Я перечитала имейлы, чувствуя себя так, будто я составила в скрабле слово из семи букв, а мой оппонент этого сделать не смог, но утроил свои очки за счет общей буквы. Я не ожидала, что личный врач моей матери станет преуменьшать влияние симптомов заболевания и подтвердит ее дееспособность, и даже не представляла, что мое удочерение, о котором известно только викарию, тетке Сильвии, дяде Фрэнку и мне, всплывет во время процесса. Представляю, что чувствовал Эдвард, узнав об этом: наверное, смеялся от радости и потирал ручонки. Уверена, он считает себя реабилитированным, и не только в афере с завещанием, но и в отношении всех подлостей в мой адрес. Чертов викарий! Неужели он считает свой поступок этичным? Или же он рассказал об этом Эдварду просто из желания заварить кашу? В любом случае мой иск уничтожен на корню. Я вспомнила слова Бриджит: «иррациональное распоряжение наследством может являться основанием для оспаривания дееспособности наследодателя». Тот факт, что у матери не было явных причин отдавать предпочтение Эдварду, поселил бы сомнение в умах членов суда, но теперь очевидная причина нашлась. Мне впервые пришло в голову, что желание матери оставить Эдварда в семейном гнезде не было проявлением иррациональности, вызванной деменцией. Она сознательно предпочла его мне… В тот день я даже не стала одеваться – лежала на диване и смотрела глупейшие телевизионные программы, переключая каналы в попытке найти то, что хоть немного притупит чувства. Мое дыхание было частым и неглубоким, сердце учащенно билось. Я поняла, что, направив всю энергию на то, чтобы выиграть дело в суде, отвлекала себя от иных, более неприятных мыслей, и сейчас они наплывали одна за другой.

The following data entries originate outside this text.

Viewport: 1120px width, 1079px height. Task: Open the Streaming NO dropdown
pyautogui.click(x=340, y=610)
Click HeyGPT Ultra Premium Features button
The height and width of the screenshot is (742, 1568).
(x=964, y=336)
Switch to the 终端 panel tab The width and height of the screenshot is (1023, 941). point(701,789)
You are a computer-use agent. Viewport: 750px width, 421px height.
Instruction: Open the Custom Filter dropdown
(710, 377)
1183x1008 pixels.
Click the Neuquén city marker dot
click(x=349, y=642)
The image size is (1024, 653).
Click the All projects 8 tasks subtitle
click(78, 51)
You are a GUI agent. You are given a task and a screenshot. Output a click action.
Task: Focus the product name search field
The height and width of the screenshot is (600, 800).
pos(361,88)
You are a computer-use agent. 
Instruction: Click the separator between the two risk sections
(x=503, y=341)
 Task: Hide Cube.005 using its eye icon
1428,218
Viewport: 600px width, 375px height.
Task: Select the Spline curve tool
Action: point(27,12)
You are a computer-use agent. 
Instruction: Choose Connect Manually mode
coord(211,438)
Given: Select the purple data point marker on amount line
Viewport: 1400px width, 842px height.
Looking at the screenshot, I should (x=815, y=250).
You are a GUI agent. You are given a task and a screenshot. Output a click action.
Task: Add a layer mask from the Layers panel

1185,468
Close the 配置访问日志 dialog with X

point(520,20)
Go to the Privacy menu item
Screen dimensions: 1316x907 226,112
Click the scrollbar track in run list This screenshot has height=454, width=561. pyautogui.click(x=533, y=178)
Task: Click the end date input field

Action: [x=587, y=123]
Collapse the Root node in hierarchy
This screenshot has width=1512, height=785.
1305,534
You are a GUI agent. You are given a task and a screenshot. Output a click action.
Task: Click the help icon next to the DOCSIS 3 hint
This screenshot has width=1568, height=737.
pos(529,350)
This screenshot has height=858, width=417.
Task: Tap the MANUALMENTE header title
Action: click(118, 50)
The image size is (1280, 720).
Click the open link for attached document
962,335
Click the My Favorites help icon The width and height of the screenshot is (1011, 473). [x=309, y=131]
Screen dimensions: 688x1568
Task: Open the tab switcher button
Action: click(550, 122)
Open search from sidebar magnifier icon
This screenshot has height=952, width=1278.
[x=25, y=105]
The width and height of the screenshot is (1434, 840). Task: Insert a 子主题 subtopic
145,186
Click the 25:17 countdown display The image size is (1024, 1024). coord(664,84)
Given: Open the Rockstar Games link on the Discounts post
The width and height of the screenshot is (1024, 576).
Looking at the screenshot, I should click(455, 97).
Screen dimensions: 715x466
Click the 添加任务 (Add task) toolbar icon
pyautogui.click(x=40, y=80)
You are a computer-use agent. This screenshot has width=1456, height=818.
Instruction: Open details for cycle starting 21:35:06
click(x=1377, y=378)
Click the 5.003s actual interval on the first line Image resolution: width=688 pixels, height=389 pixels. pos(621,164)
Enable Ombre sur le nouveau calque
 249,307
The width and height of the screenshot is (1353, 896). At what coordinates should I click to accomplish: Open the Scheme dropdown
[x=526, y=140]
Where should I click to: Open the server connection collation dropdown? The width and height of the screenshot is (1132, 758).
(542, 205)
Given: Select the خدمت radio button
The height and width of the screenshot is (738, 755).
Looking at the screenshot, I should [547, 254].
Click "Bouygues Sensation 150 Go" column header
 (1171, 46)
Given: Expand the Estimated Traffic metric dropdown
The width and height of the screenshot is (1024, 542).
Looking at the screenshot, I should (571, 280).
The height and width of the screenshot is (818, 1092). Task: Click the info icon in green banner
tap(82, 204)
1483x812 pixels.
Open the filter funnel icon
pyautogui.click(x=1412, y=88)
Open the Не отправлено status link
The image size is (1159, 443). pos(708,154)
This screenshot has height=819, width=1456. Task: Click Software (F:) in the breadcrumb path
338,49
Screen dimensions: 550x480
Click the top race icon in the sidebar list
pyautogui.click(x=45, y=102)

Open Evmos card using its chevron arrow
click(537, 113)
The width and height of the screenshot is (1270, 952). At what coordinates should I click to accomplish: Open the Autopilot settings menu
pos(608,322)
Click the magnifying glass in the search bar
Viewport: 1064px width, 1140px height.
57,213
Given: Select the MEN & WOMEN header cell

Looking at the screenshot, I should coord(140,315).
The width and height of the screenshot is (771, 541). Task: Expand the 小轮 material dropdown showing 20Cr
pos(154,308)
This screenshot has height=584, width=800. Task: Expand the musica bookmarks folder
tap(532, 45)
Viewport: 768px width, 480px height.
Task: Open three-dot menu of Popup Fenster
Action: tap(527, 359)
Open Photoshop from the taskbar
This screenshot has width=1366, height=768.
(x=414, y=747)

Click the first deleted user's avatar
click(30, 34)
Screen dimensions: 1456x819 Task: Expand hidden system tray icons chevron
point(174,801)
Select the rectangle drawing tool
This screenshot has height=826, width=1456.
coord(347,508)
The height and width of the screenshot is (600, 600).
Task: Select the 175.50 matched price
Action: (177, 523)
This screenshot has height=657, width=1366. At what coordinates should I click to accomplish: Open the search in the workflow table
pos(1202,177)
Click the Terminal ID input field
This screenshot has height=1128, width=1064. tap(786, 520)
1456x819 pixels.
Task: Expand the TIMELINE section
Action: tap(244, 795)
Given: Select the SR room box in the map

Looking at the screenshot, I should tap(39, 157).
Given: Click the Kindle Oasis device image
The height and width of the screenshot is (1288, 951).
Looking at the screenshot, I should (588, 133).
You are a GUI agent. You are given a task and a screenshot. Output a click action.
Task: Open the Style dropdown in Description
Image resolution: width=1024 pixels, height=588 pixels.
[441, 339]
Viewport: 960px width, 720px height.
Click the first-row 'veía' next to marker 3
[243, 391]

«Познаете тогда истину, и истина сделает вас свободными», – сказал мне вслед викарий цитату из Евангелия от Иоанна, когда я чуть не бегом выбежала из ризницы. Позволю себе не согласиться с достоуважаемым святым. Теперь я знаю истину. Я знаю, что я – постыдная оплошность, результат мимолетной, ничего не значащей связи между людьми, не питавшими друг к другу нежных чувств. Я знаю, что так мало была нужна своей биологической матери, что она с готовностью меня отдала, а для женщины, которую я считала своей матерью, я была не более чем утешительным призом, запасным вариантом на тот случай, если у нее не будет своих детей. Знаю, что все детство, всю мою жизнь меня морочили, дурачили и водили за нос мои родственники. Освободило ли меня это знание? Как сказать. Я чувствовала себя в темнице этой истины, навсегда определенная ею в одном качестве. Я никогда не была тем, кем себя считала. Я не протагонист моей истории, а всего лишь эпизод в чужом рассказе.